Write out the passage of the mailing-list post about YUM word for word, from "What do you" up to and including "(Fedora Core 1).".

EXCERPT TO READ Start Marker

[NTLUG:Discuss] Re: RPM craziness -- YUM version, Fedora Extras YUM and APT packages ...
Bryan J. Smith
b.j.smith at ieee.org
Sun Oct 24 04:15:59 CDT 2004
On Sat, 2004-10-23 at 08:50, Terry Henderson wrote:
> So we should change /etc/yum.conf lines:
> =====================================
> [base]
> name=Red Hat Linux $releasever - $basearch - Base
> baseurl=http://mirror.dulug.duke.edu/pub/yum-repository/redhat/$releasever/$base
> arch/
> [updates]
> name=Red Hat Linux $releasever - Updates
> baseurl=http://mirror.dulug.duke.edu/pub/yum-repository/redhat/updates/$releasev
> er/
> =============================================
> To?:
Well, I was kinda interested in where you got your YUM from.
What do you get with:
rpm -qa |grep -i yum
Here is the official Fedora Extras (Fedora.US, fka The Fedora Project
for Red Hat Linux 8 and 9 before the Red Hat merge) YUM package:
http://download.fedora.us/fedora/redhat/9/i386/RPMS.stable/yum-2.0.3-0.fdr.1.rh90.noarch.rpm
BTW, those look like mirrors of the Red Hat YUM repository, but I don't
use YUM enough to be totally familiar -- let alone I've moved _all_
CL3.1 (Red Hat Linux 9) systems to CL3.2 (Fedora Core 1) as it is the
latest and most reliable in the CL3/EL3 series. Plus Red Hat could end
legacy updates for it any day now -- leaving only 2 legacy trees, CL2.3
(Red Hat Linux 7.3) and CL3.2 (Fedora Core 1).

EXCERPT TO READ End Marker
DATASET EXCERPTS Start Marker

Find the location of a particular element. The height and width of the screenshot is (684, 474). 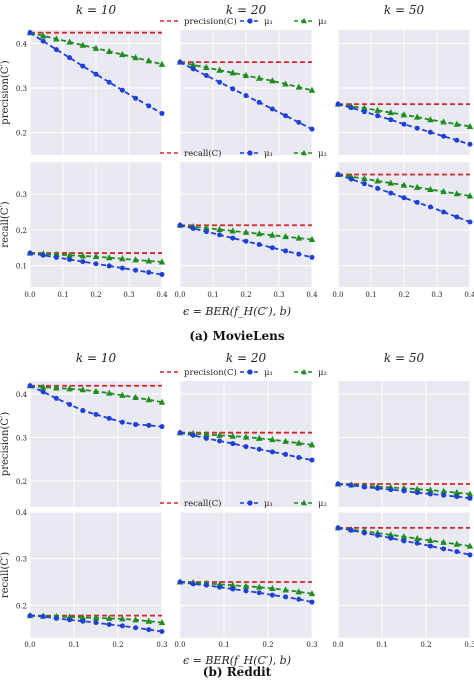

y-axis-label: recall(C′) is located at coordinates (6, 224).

DATASET EXCERPTS End Marker
DATASET EXCERPTS Start Marker

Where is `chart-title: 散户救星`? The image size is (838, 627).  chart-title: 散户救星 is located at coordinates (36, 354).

DATASET EXCERPTS End Marker

▸ **TASK RESPONSE**
What do you get with:
rpm -qa |grep -i yum
Here is the official Fedora Extras (Fedora.US, fka The Fedora Project
for Red Hat Linux 8 and 9 before the Red Hat merge) YUM package:
http://download.fedora.us/fedora/redhat/9/i386/RPMS.stable/yum-2.0.3-0.fdr.1.rh90.noarch.rpm
BTW, those look like mirrors of the Red Hat YUM repository, but I don't
use YUM enough to be totally familiar -- let alone I've moved _all_
CL3.1 (Red Hat Linux 9) systems to CL3.2 (Fedora Core 1) as it is the
latest and most reliable in the CL3/EL3 series. Plus Red Hat could end
legacy updates for it any day now -- leaving only 2 legacy trees, CL2.3
(Red Hat Linux 7.3) and CL3.2 (Fedora Core 1).